Ask the Doctors November 2007 Issue

Ask The Doctors: 11/07

My 71-year-old mother has very bad osteoarthritis in her lower spine. Can you discuss the safety and side effects of cortisone shots? Please note she also has a heart condition and has suffered two heart attacks.

Cortisone injections generally are very safe methods for treating joint inflammation. Short-term side effects are uncommon, but can include lightening in the color of the skin at the injection site, bacterial infection, local bleeding from broken blood vessels, and aggravation of inflammation in the area injected. Long-term side effects depend on the dose and frequency of the injections. With higher doses and frequent injections, potential side effects can include thinning of the skin, bruising, weight gain, puffiness of the face, elevation of blood pressure, cataract formation, and thinning of bones. Patients with congestive heart failure, renal failure, or hypertension may have problems due to the effects of fluid retention several days after an injection. The use of blood thinners (such as aspirin) may need to be discontinued several days before the injection to prevent excessive bleeding. Your mother should consult her cardiologist to determine whether cortisone injection is a safe option for her.

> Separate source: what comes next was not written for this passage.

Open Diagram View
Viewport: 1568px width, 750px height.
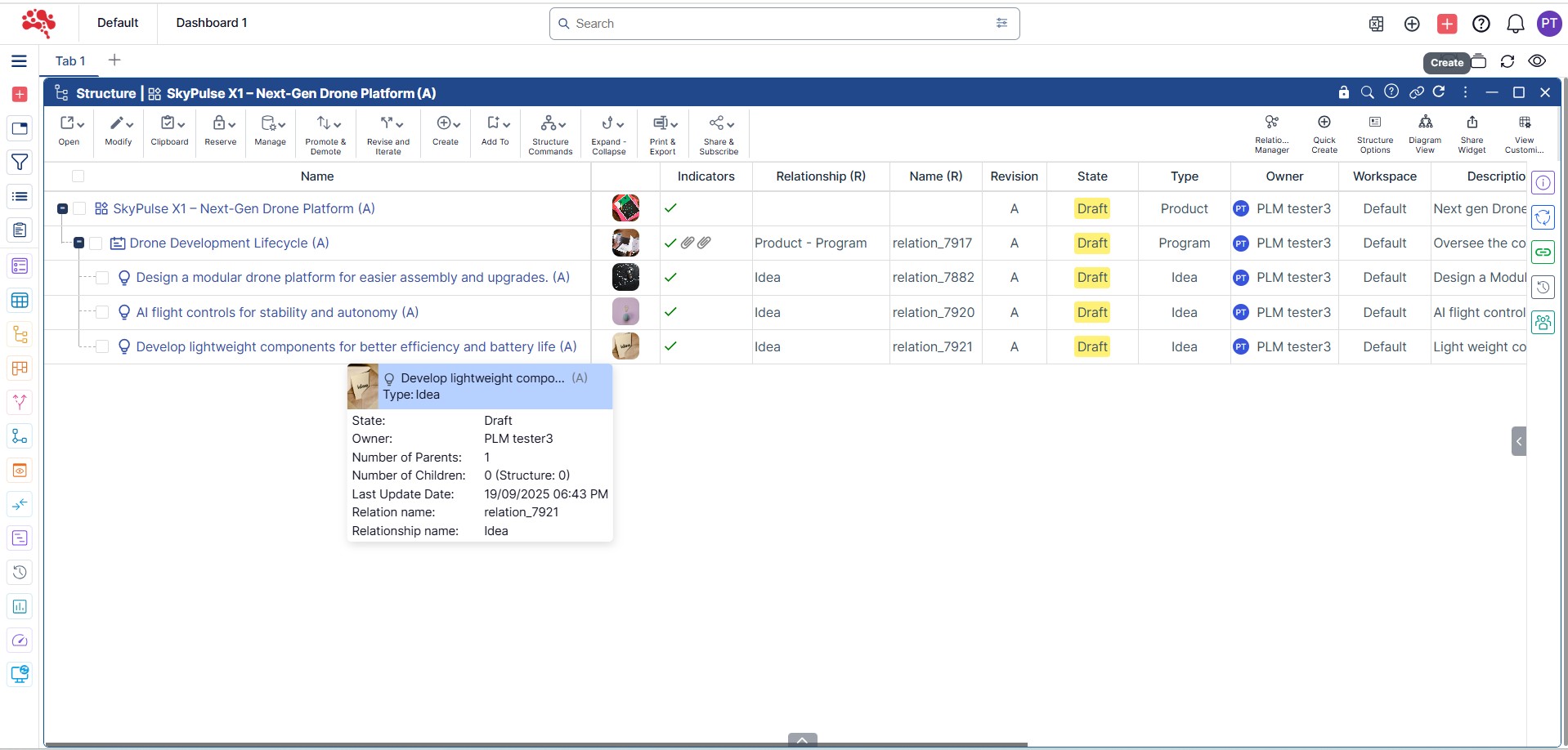(x=1425, y=132)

What is "joint effusion?" If fluid is normal in joints, why is it necessary to drain it? And what does drained fluid show?


A small amount of fluid in a joint is normal—it serves as a lubricant for joint motion. When the fluid increases abnormally, an "effusion"—excessive accumulation of fluid in the joint capsule—occurs. Joint effusion can be due to a number of different factors. Often the effusion is caused by bruising of the joint from trauma or from overuse of the joint. It also can be caused by an inflammatory condition, such as rheumatoid arthritis, or by infection. Draining the excess fluid from a large joint, such as the knee, can help relieve pain, and laboratory testing of the fluid can help determine the cause of the effusion. Cloudy fluid, for example, may indicate an infection, rheumatoid arthritis, or gout, and bloody fluid is usually indicative of an injury to the joint. Laboratory tests also can be performed to clarify the diagnosis.

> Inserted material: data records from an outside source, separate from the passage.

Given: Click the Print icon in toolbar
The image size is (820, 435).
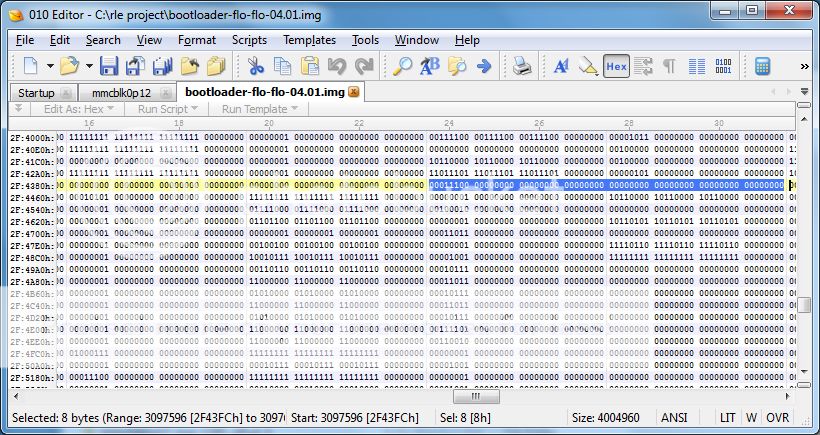Looking at the screenshot, I should pos(521,67).
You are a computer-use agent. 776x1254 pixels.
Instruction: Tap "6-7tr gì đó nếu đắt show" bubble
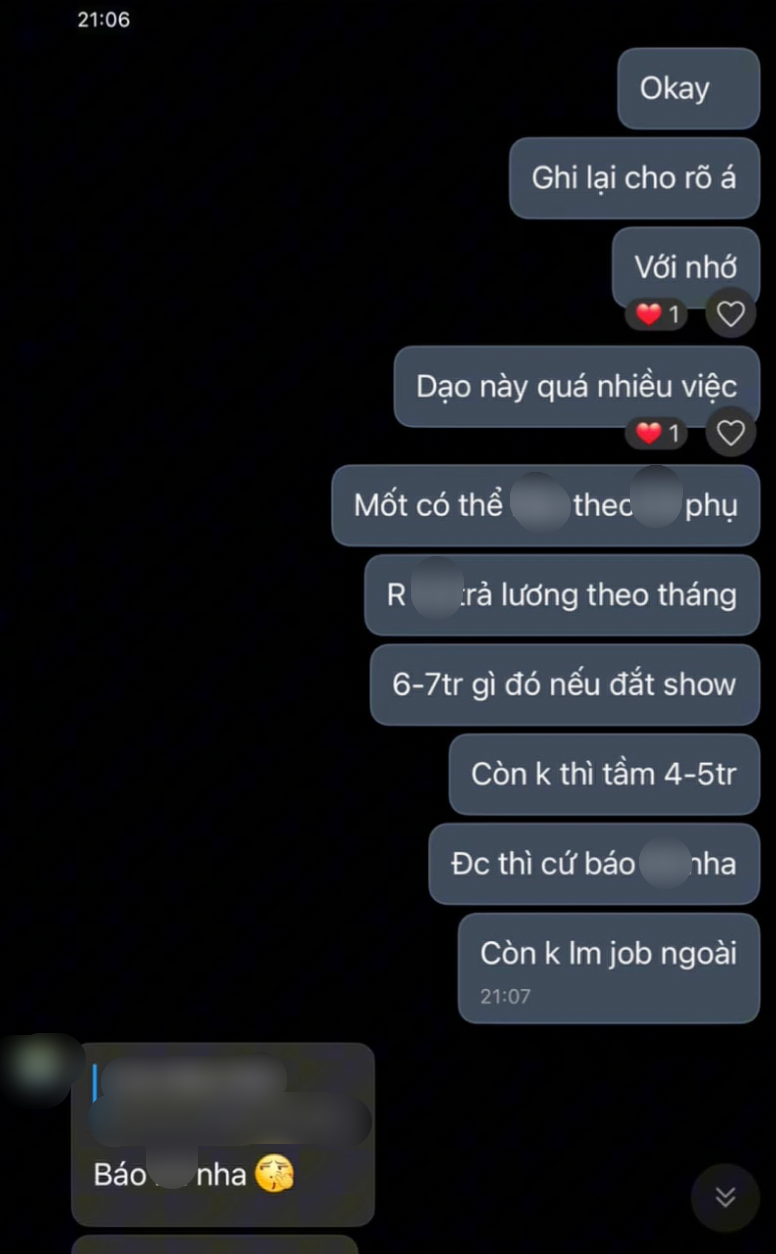pyautogui.click(x=565, y=685)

While walking after recuperating from knee surgery, my knee became red and painful. Subsequent tests showed my knee prosthesis to be infected. After a six-week series of intravenous Vancomycin, I still have pain and infection. I was told that I had two options—a second surgery or amputation of the leg. Since my orthopaedist feels I’m too old to undergo surgery, is there anything I can do to avoid amputation?


Since you don’t state your age, or mention other medical problems, it’s difficult to say if you are "too old" to undergo surgery. However, there are other surgical alternatives to amputation. Open irrigation and debridement (removal of the infected tissue) without removal of the prosthesis can be effective. Rarely, a procedure called resection arthroplasty can provide some knee flexion (bend), allowing you to sit in a more comfortable position, and extension for standing. This procedure involves removal of the prosthesis and reshaping of the bones of the knee joint. Walking generally requires an external brace for support. Most commonly, the prosthesis needs to be removed, the infection cleaned out, and a new prosthesis placed during a second surgery. You should consult with an orthopaedist who has extensive experience in total knee arthroplasty and, especially, the treatment of infection after the procedure to explore alternatives to amputation.